> PROBLEM TO SOLVE
Whatever lies between the line with "Click the 102.13 BUY button" and the end of the data, both included, must be copied exactly and without pictures.

> DATA RECORDS
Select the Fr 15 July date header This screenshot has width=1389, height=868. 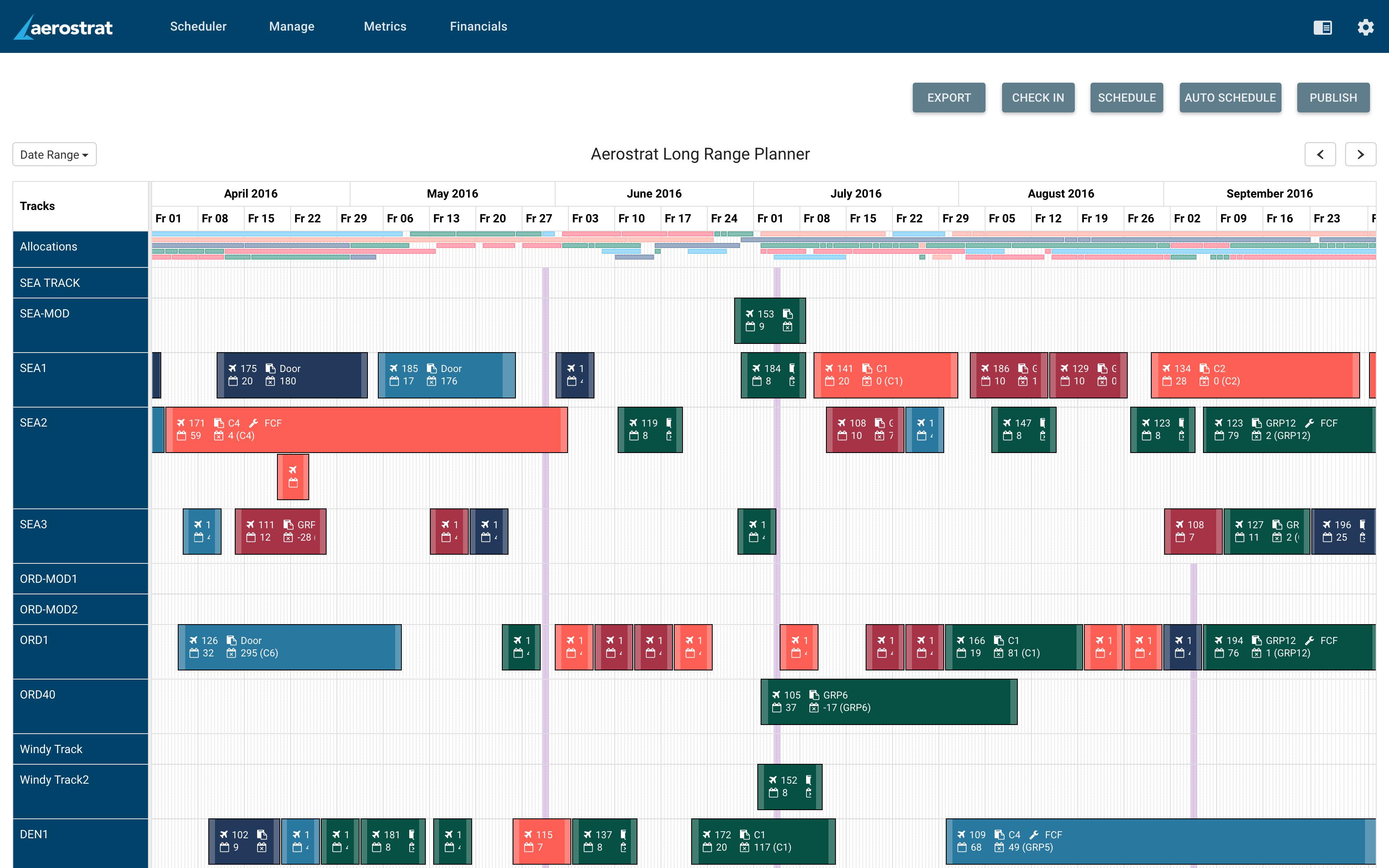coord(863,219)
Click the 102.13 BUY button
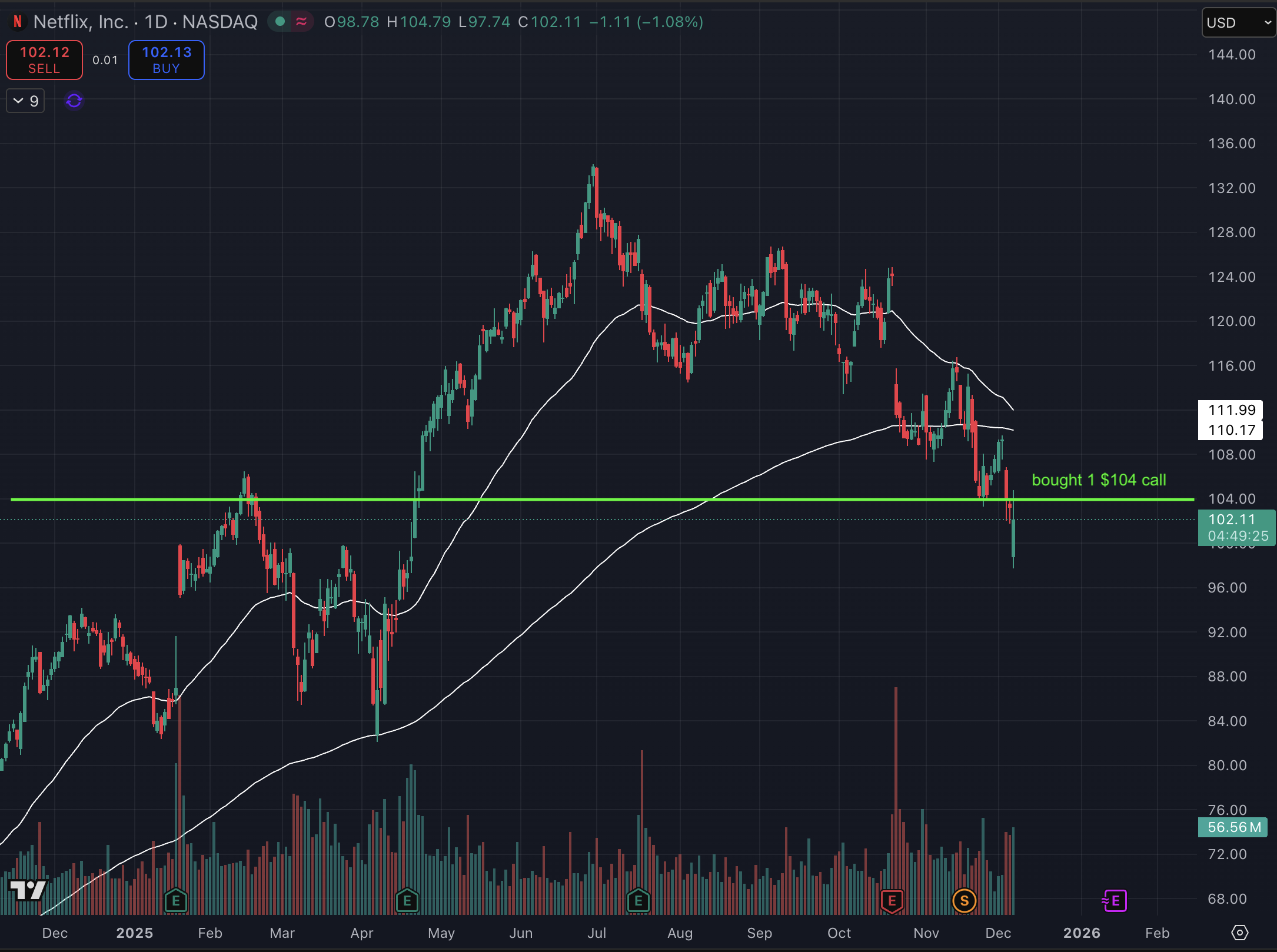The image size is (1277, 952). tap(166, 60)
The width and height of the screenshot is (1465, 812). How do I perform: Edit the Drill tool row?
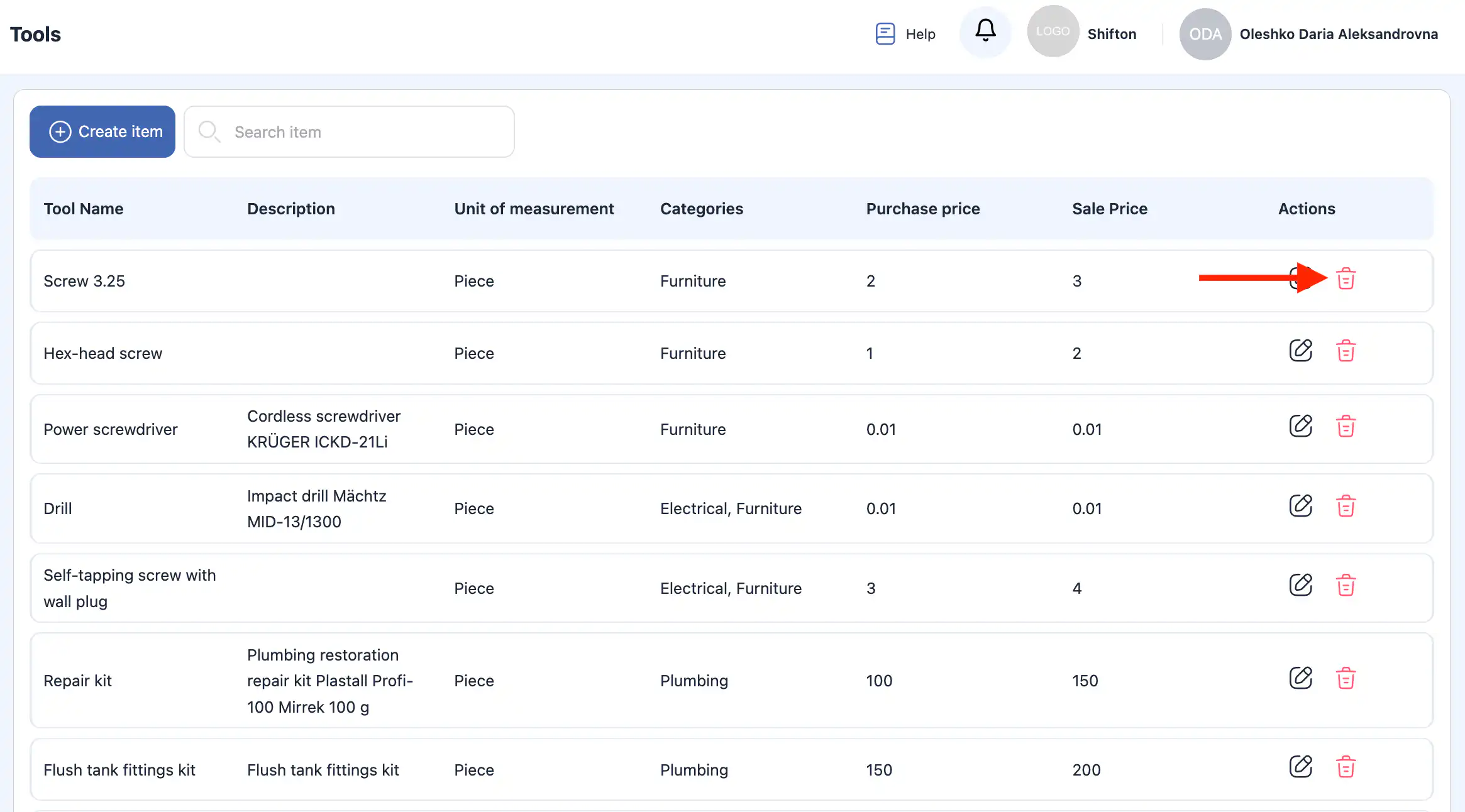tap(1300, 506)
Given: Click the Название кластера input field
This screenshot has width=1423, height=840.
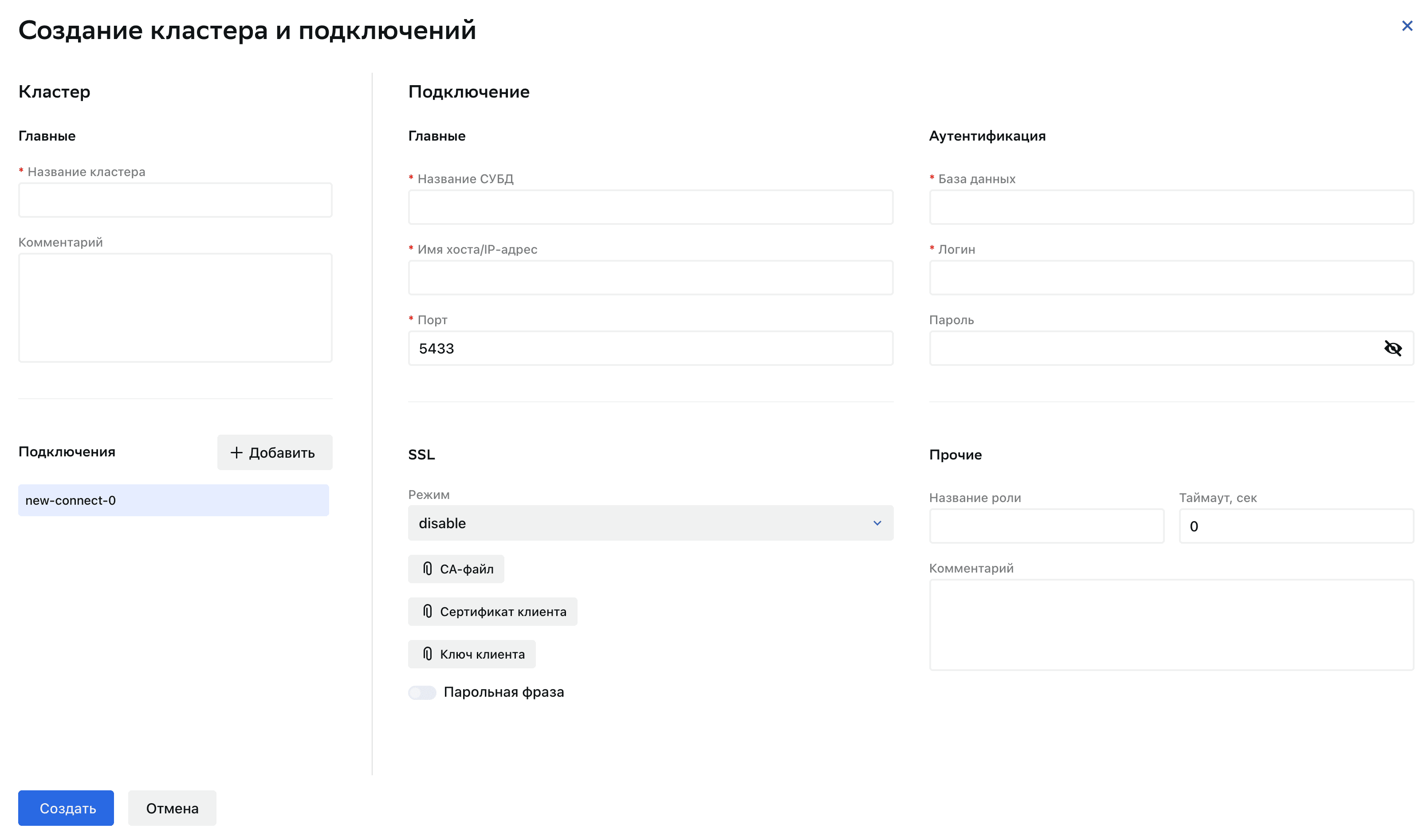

> THE COMPLETED TASK
Click the 102.13 BUY button
The image size is (1277, 952). tap(166, 60)
The width and height of the screenshot is (1465, 812). How do I perform: Edit the Drill tool row?
tap(1300, 506)
Given: Click the Название кластера input field
This screenshot has width=1423, height=840.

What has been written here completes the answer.